■ Task goal: Rewrite the lines between the one containing "Tap the large" and the one containing "Pick the 底部", inclusive, replacing "label" with "tag" and changing nothing else. Give back only those lines.

■ Supplied material:
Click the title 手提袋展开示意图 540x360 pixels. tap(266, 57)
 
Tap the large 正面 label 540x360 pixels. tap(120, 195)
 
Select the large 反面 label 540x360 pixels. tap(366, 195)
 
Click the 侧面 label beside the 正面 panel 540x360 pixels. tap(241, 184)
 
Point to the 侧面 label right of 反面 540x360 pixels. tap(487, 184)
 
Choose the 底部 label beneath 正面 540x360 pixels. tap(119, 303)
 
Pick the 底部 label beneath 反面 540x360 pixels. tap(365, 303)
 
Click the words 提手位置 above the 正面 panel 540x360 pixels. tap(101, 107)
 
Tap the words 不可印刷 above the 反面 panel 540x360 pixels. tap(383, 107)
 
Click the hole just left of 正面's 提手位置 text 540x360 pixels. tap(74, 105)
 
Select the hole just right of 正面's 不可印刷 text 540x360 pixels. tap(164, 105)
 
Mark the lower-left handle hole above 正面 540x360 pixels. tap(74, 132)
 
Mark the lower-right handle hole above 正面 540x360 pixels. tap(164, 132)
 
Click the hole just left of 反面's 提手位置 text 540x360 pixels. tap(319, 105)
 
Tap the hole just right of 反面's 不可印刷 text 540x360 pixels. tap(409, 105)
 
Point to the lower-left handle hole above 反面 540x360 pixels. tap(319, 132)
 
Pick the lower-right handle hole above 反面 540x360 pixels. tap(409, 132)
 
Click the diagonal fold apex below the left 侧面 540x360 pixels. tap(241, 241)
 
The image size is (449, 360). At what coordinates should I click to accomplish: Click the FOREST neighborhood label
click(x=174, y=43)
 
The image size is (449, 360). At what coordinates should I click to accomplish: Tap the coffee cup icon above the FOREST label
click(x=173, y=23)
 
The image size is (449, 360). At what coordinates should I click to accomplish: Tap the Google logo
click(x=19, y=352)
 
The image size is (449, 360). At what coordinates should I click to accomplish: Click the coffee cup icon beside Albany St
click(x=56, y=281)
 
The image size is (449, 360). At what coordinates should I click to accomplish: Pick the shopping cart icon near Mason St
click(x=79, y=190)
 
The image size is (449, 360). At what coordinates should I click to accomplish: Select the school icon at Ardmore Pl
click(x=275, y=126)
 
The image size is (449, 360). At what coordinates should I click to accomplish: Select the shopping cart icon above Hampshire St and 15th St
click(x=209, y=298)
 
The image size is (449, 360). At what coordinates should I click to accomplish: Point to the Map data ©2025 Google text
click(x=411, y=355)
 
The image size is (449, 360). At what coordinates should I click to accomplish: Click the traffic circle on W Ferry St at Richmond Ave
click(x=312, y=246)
...
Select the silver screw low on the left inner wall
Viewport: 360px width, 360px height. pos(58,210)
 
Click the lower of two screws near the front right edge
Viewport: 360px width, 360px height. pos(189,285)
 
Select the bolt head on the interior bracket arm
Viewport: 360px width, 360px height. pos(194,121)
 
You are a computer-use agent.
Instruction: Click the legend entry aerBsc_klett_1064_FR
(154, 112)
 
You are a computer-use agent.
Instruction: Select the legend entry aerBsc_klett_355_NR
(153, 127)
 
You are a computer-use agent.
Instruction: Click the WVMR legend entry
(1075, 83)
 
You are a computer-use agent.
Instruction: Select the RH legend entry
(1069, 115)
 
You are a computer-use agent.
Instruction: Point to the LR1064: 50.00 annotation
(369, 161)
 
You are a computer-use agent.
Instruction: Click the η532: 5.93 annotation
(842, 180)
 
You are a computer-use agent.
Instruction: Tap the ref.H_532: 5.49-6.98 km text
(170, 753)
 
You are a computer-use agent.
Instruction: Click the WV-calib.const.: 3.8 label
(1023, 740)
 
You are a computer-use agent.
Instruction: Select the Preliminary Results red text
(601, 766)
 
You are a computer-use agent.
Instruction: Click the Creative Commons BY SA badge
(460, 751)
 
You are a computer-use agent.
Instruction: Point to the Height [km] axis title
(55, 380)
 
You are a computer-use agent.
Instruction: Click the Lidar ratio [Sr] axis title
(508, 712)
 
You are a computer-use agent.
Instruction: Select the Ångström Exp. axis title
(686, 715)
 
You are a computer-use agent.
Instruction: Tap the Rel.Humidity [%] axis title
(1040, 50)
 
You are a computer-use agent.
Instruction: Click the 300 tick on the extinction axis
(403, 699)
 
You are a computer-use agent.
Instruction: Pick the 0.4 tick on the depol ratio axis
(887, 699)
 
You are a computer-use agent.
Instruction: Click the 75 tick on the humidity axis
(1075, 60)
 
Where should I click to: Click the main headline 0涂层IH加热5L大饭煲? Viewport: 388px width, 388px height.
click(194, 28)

■ Written answer:
Tap the large 正面 tag 540x360 pixels. tap(120, 195)
 
Select the large 反面 tag 540x360 pixels. tap(366, 195)
 
Click the 侧面 tag beside the 正面 panel 540x360 pixels. tap(241, 184)
 
Point to the 侧面 tag right of 反面 540x360 pixels. tap(487, 184)
 
Choose the 底部 tag beneath 正面 540x360 pixels. tap(119, 303)
 
Pick the 底部 tag beneath 反面 540x360 pixels. tap(365, 303)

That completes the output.